Face à un truc comme ça, tu réfléchis deux secondes et tu fonces. C’est le naturel qui revient au galop !
Celle qui a déjà convaincu ses enfants d'arrêter de manger du Nutella pour éviter l'huile de palme, vise désormais plus large : "J'aimerais que mes clients décident de consommer autrement." Et de justifier, en remplissant ses rayons, l'air de rien : "Je n'ai pas envie d'assassiner les gens."
En novembre, l'Etablissement public foncier de Bretagne rachète donc le commerce, en attendant que le couple puisse lui-même en devenir propriétaire.

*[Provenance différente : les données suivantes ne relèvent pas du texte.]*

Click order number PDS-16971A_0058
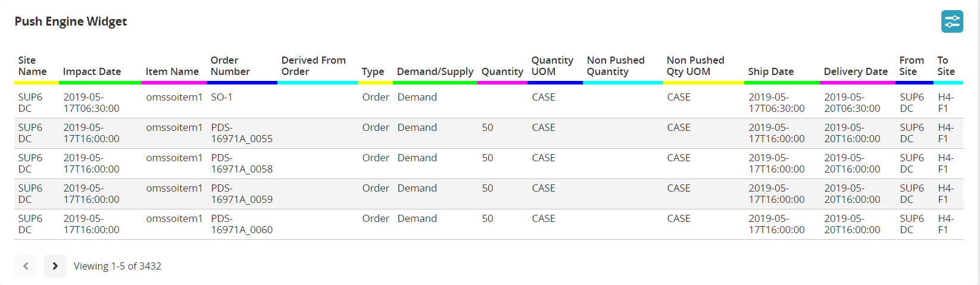 click(x=241, y=164)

Un mois de travaux plus tard (isolation, peinture, parquet, étals créés par Loïc…), le bar-épicerie rouvre. Sur la façade, le prénom de l'ancienne propriétaire a laissé place aux lettres déliées de La Belle Epoque. Un nom "nostalgique" en référence "au temps où il y avait beaucoup de commerces dans le bourg", glisse Laury.
"On n'avait plus de lieu où se retrouver"
Comme chaque matin depuis une semaine, La Belle Epoque ne désemplit pas ce vendredi. Accoudés au bar face à un café fumant, Corinne et Nigel, un couple de Britanniques installés à Silfiac depuis dix ans, se remémorent les mois qui ont suivi la fermeture de Chez Véro. "On a senti que le village était mort", lâche avec un accent du Yorkshire la quinqua blonde, qui gère avec son mari depuis leur domicile un magazine à destination des parents britanniques. Pour apprendre le français, ils ont pris l'habitude dès leur installation de passer ici quotidiennement. Mais quand Véro a rendu les clés, les habitants "n'avaient plus de lieu où se retrouver".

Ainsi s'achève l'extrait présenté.